West Nile Virus (WNV) is an emerging global health threat. Transmission risk is strongly related to the abundance of mosquito vectors, typically Culex pipiens in Europe. Early-warning predictors of mosquito population dynamics would therefore help guide entomological surveillance and thereby facilitate early warnings of transmission risk.
We analysed an 11-year time series (2001 to 2011) of Cx. pipiens mosquito captures from the Piedmont region of north-western Italy to determine the principal drivers of mosquito population dynamics. Linear mixed models were implemented to examine the relationship between Cx. pipiens population dynamics and environmental predictors including temperature, precipitation, Normalized Difference Water Index (NDWI) and the proximity of mosquito traps to urban areas and rice fields.
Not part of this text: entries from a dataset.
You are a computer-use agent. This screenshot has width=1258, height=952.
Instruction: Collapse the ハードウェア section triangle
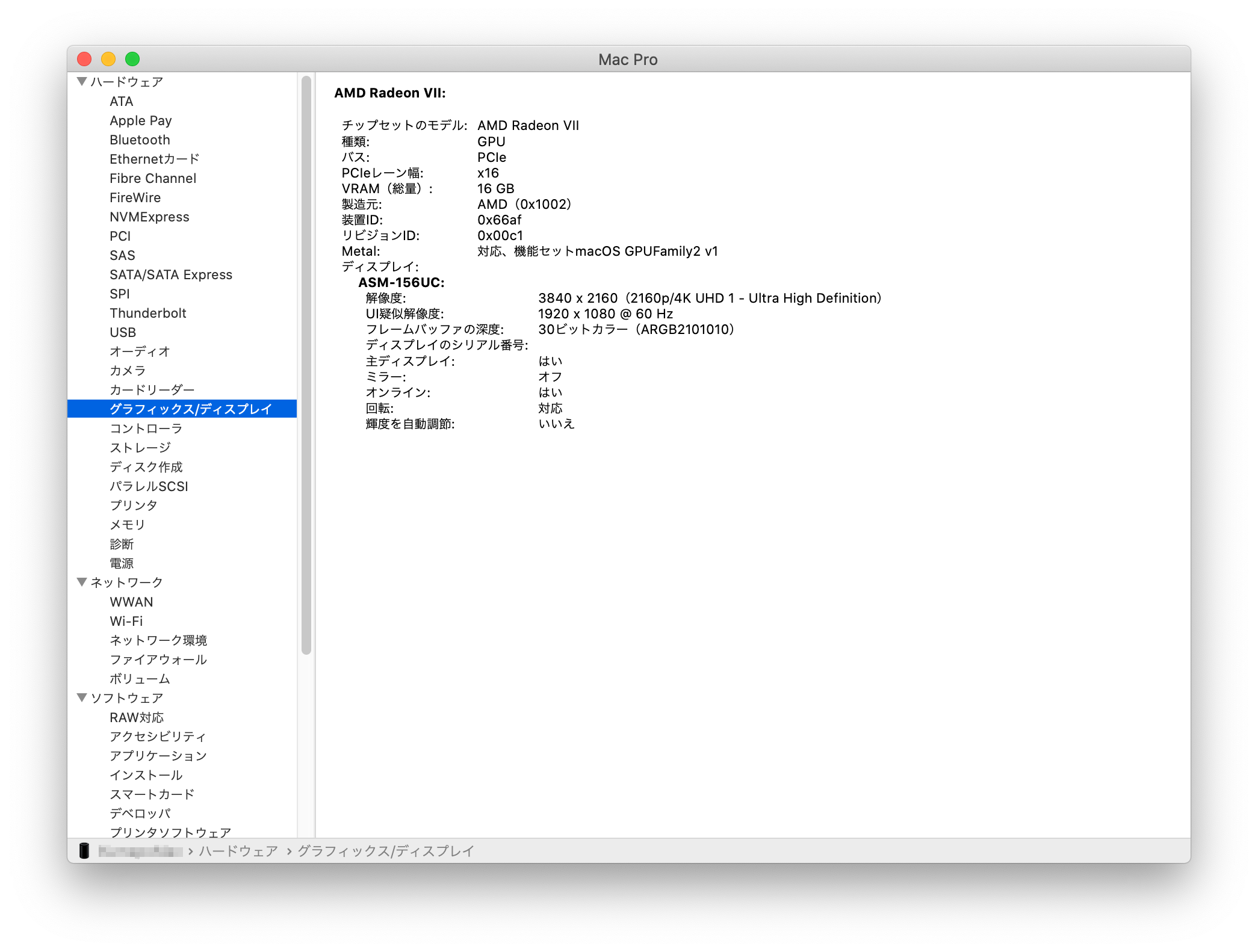point(82,81)
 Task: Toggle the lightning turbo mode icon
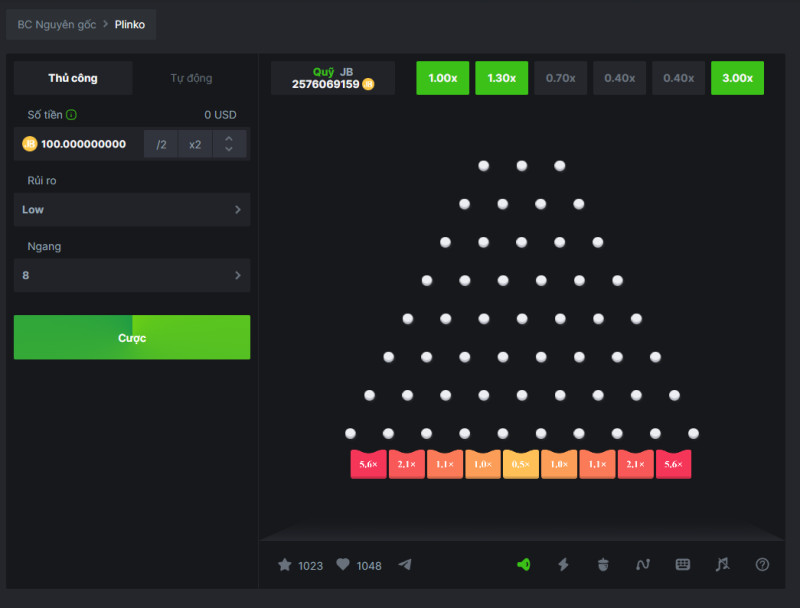563,565
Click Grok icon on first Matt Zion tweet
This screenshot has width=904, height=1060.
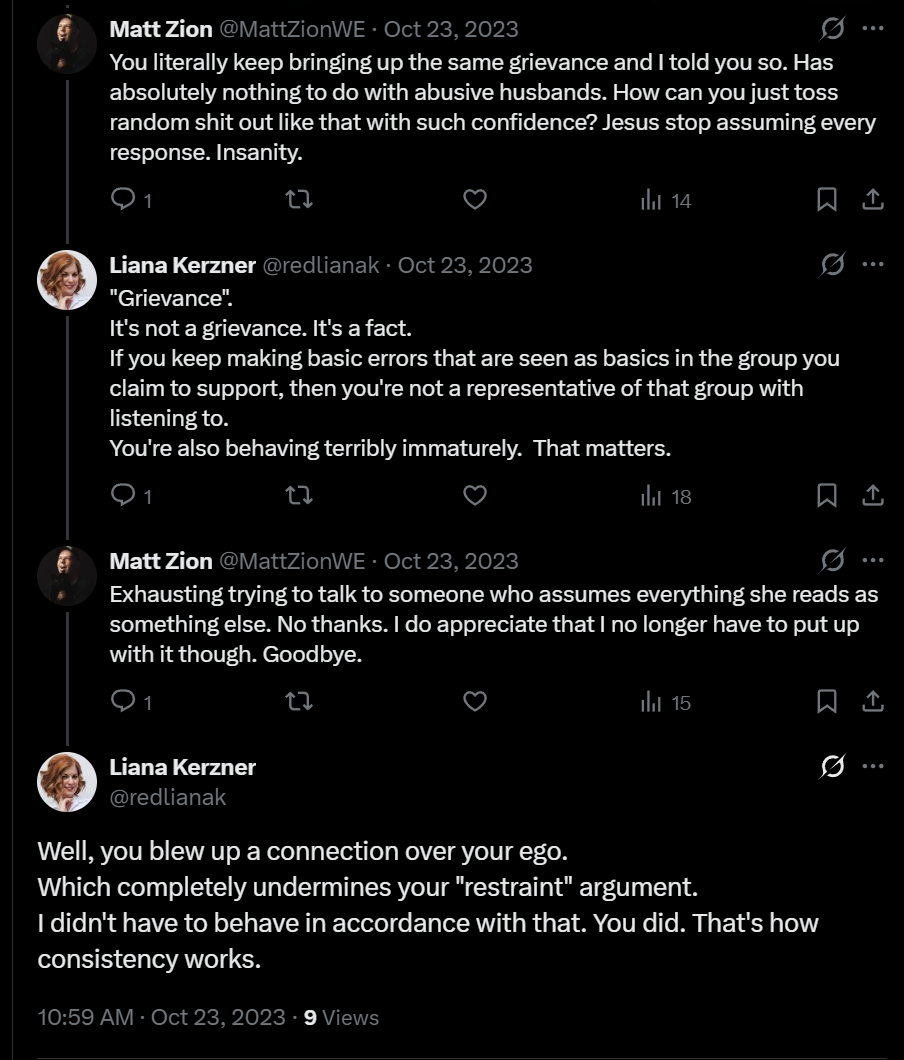coord(832,28)
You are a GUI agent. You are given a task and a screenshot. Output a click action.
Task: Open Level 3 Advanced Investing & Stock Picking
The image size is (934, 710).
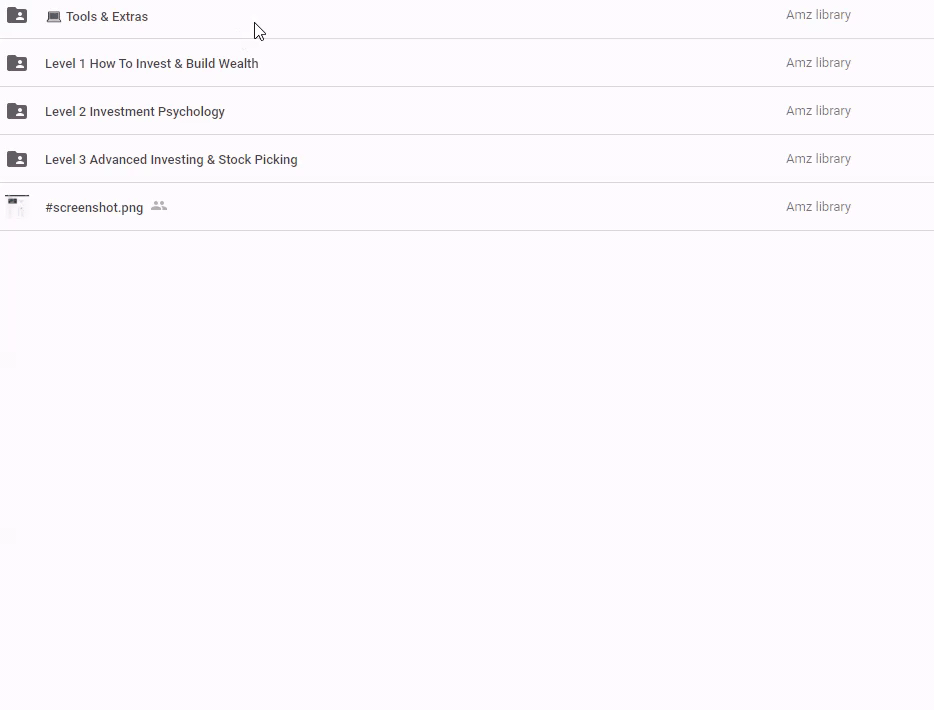(x=171, y=160)
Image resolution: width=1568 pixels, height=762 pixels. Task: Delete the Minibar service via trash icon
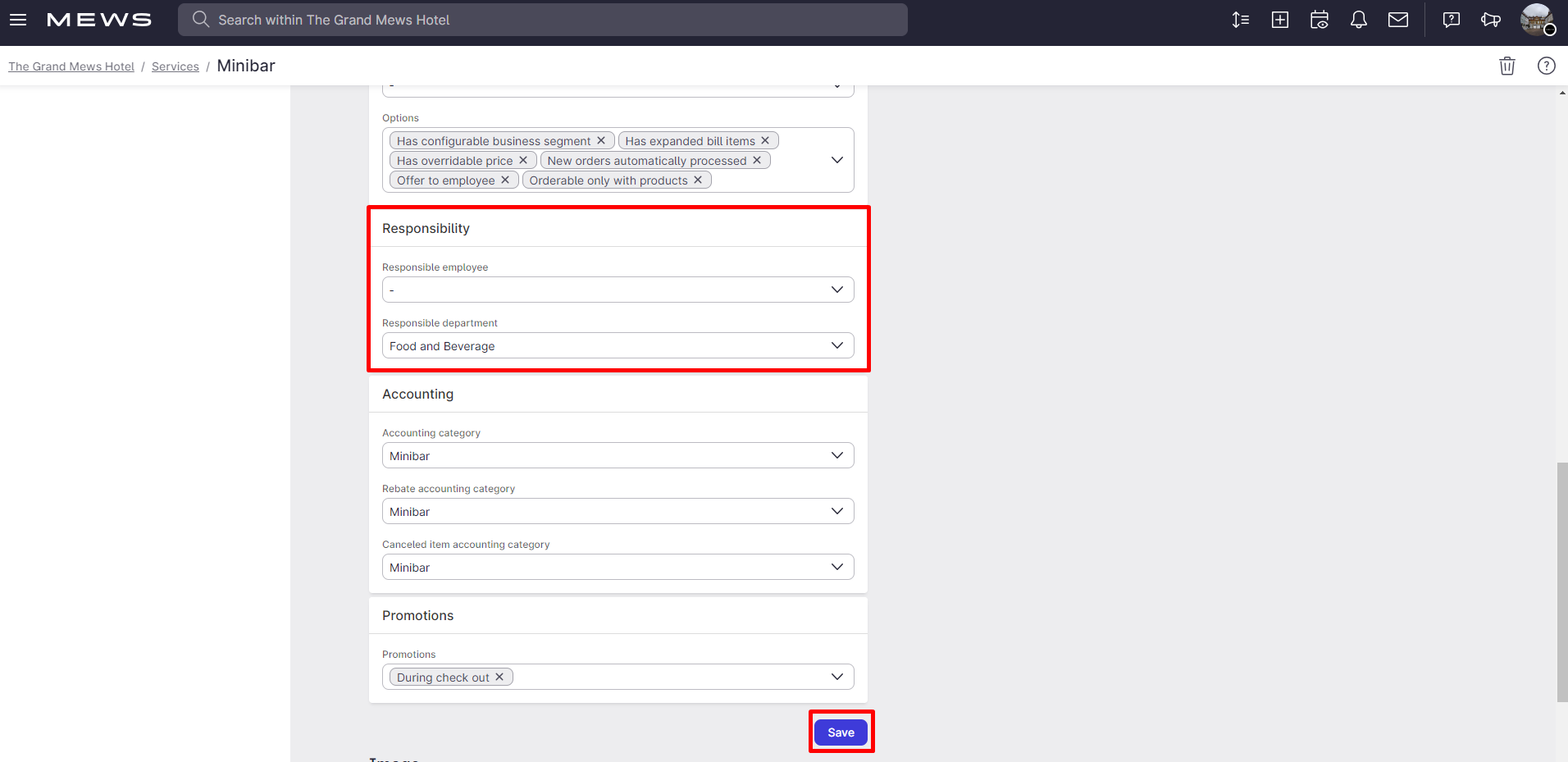[x=1506, y=66]
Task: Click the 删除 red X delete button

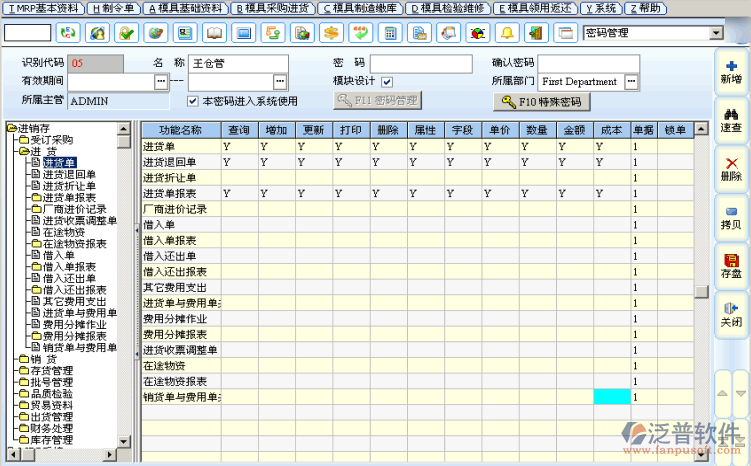Action: pyautogui.click(x=730, y=168)
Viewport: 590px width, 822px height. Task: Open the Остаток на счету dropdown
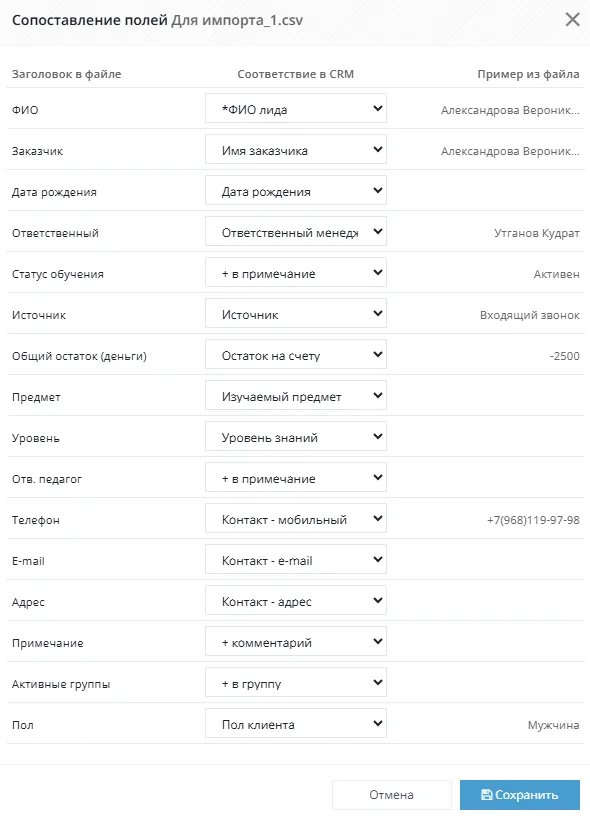point(296,354)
Warm temperatures early in the year were associated with an earlier start to the mosquito season and increased season length, and later in the year, with decreased abundance. Early precipitation delayed the start and shortened the length of the mosquito season, but increased total abundance. Conversely, precipitation later in the year was associated with a longer season. Finally, higher NDWI early in the year was associated with an earlier start to the season and increased season length, but was not associated with abundance. Proximity to rice fields predicted higher total abundance when included in some models, but was not a significant predictor of phenology. Proximity to urban areas was not a significant predictor in any of our models. Predicted variations in start of the season and season length ranged from one to three weeks, across the measured range of variables. Predicted mosquito abundance was highly variable, with numbers in excess of 1000 per trap per year when late season temperatures were low (average 21°C) to only 150 when late season temperatures were high (average 30°C).
Climate data collected early in the year, in conjunction with local land use, can be used to provide early warning of both the timing and magnitude of mosquito outbreaks. This potentially allows targeted mosquito control measures to be implemented, with implications for prevention and control of West Nile Virus and other mosquito borne diseases.